§ **TASK PROMPT**
A verbatim copy of the listing is what is needed, minus any pictures.

§ **GIVEN DATA**

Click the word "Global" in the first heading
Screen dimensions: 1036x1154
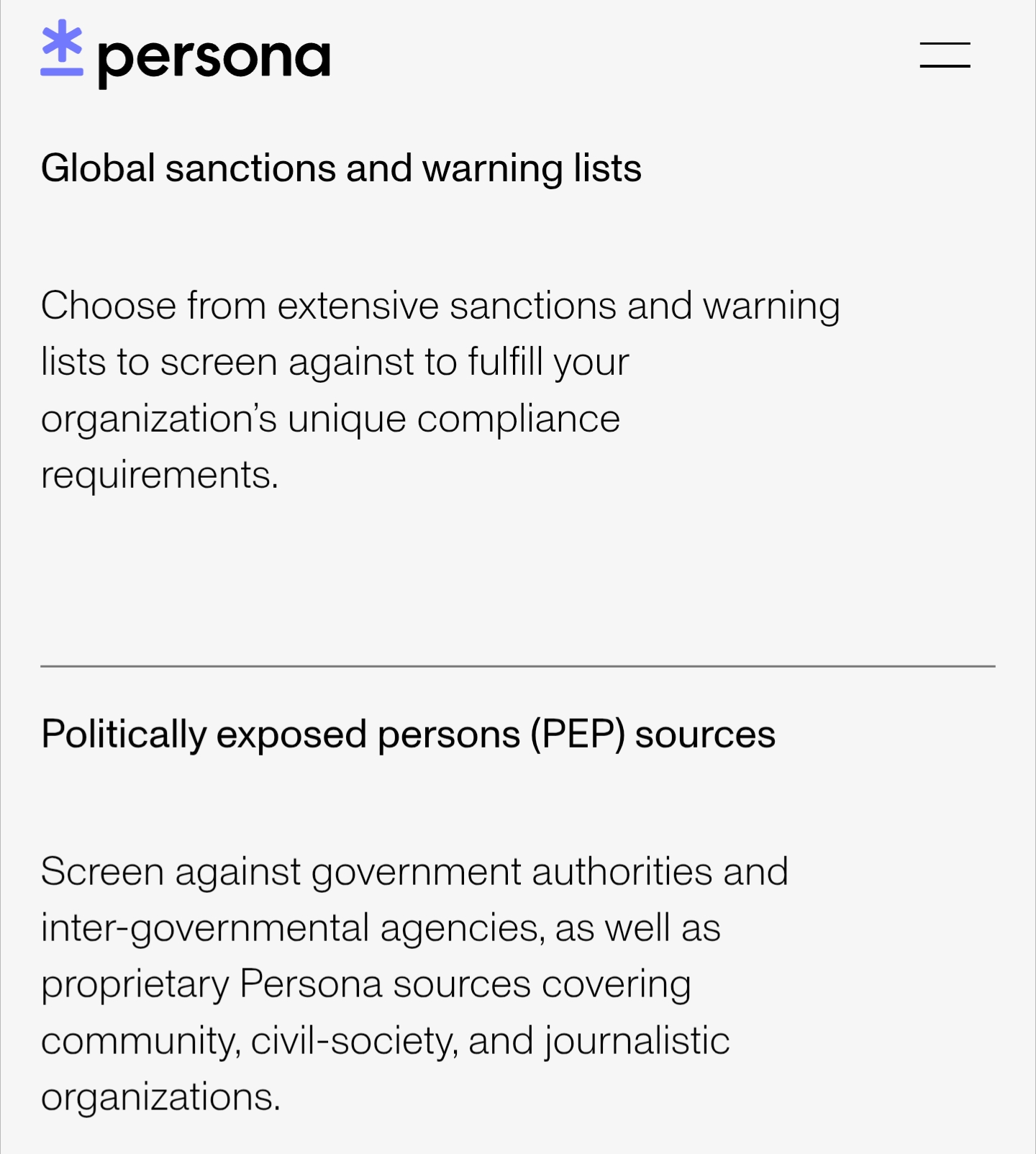tap(98, 168)
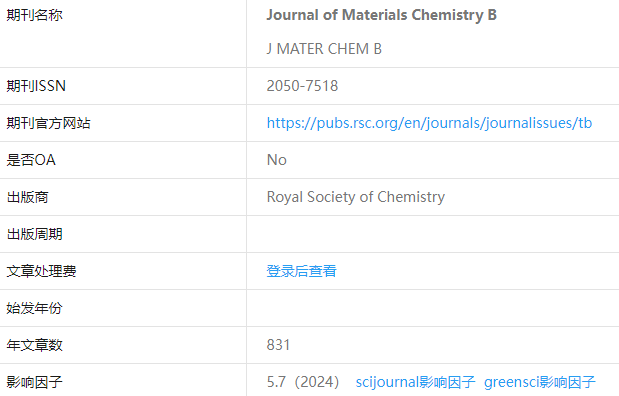The height and width of the screenshot is (396, 619).
Task: Click the No value for open access
Action: (x=277, y=160)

§ **SOLUTION**
Click the word "Global" in the first heading
Screen dimensions: 1036x1154
tap(98, 168)
The height and width of the screenshot is (396, 619).
Task: Click the No value for open access
Action: (x=277, y=160)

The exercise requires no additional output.